As you can see all the txt's records begins with a number like "xx:" and always ends with "PubMed PMID: dddddddd. but using a RegEx like this:

regex = re.compile(r"^\d+: .+ PMID: \d{8}.$")
regex.findall(inputfile)

Gives me a list with one big string, so i'm misunderstanding something. How can i extract data from these records?

+2  A: 

Use .+? for non-greedy matching instead of .+ which gives you greedy matching. You also want a re.DOTALL to make sure your . matches the line-end characters it needs to match, and re.MULTILINE to make sure the ^ and $ match starts and ends of line, not just of the whole string. The options in question need to be joined with the "bit-OR" | operator and passed as the second argument to re.compile.

Alex Martelli
Applied and tested: `re.findall(r'(\d+): (.+?) PubMed PMID: (\d{8})', data, re.M | re.S)`
tux21b
What is greedy matching? It means the regex engine matches as much characters as it can. It is the default behavior. What happened to OP is that his regex matched the first occurence of "\d+: " then everything up to the last occurence of "\d{8}.", effectively matching the whole input text.
Philippe A.
Thanks for your help, "non-greedy matching" changes things a lot :) RegEx are a powerful tool indeed!
Gianluca Bargelli
@Gianluca, prego!-)
Alex Martelli
+1  A: 

If the records are as consistent as presented in your example, you don't need to use regular expressions. A simple partition of the text file into lists of tokens will do the trick. For instance:

txt = '\n10: Vikelis M, Rapoport AM. Role of antiepileptic drugs as preventive agents for \nmigraine. CNS Drugs. 2010 Jan 1;24(1):21-33. doi:\n10.2165/11310970-000000000-00000. Review.

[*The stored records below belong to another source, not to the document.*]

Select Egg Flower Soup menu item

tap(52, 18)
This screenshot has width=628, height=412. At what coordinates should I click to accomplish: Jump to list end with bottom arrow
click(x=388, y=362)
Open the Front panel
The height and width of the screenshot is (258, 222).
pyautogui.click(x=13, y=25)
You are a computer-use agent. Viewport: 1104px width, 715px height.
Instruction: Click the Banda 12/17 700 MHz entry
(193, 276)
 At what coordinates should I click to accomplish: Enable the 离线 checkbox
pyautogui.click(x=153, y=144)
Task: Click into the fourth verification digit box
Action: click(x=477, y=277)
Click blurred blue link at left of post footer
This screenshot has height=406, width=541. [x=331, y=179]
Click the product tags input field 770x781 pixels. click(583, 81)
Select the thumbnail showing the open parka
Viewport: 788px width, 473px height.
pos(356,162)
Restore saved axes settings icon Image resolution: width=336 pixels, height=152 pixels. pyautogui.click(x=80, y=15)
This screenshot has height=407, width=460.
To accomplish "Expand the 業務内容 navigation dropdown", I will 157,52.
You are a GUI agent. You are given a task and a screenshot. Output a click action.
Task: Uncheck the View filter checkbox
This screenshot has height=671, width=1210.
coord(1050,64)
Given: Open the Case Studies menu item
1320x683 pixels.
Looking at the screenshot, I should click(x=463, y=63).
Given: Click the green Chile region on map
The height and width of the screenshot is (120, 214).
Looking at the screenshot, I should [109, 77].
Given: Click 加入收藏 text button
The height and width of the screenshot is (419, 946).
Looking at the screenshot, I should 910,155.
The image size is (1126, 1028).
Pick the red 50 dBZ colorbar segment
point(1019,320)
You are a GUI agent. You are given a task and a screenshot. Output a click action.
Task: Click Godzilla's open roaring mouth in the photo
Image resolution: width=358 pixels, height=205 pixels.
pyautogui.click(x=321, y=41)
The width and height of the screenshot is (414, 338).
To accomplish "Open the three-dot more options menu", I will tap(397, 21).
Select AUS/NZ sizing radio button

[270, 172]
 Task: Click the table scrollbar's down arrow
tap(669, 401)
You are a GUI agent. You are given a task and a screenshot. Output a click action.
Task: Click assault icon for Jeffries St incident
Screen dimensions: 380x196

PubMed PMID: 20030417.\n\n\n21: Johannessen Landmark C, Larsson PG, Rytter E, Johannessen SI. Antiepileptic\ndrugs in epilepsy and other disorders--a population-based study of prescriptions.\nEpilepsy Res. 2009 Nov;87(1):31-9. Epub 2009 Aug 13. PubMed PMID: 19679449.\n\n\n'

lines = [token.replace('\n', '') for token in txt.split('.')]
for line in lines:
    print line

will print line by line each element of your references:

10: Vikelis M, Rapoport AM
 Role of antiepileptic drugs as preventive agents for migraine
 CNS Drugs
 2010 Jan 1;24(1):21-33
 doi:10
2165/11310970-000000000-00000
 Review
 PubMed PMID: 20030417
21: Johannessen Landmark C, Larsson PG, Rytter E, Johannessen SI
 Antiepilepticdrugs in epilepsy and other disorders--a population-based study of prescriptions
Epilepsy Res
 2009 Nov;87(1):31-9
 Epub 2009 Aug 13
 PubMed PMID: 19679449

Again, if you can trust that the first line of a record has the author; the second one the title, the third one the journal, etc, you may be able to do this very fast. If the information is a bit more "contextual" then you can START using regexp at this point.

Good luck.

Arrieta
Records are usually consistent even i can't be sure of this on a larger scale. Your solution is (much) faster than RegEx though, so i'll try both approaches and see pros/cons directly :) Thanks for your help!
Gianluca Bargelli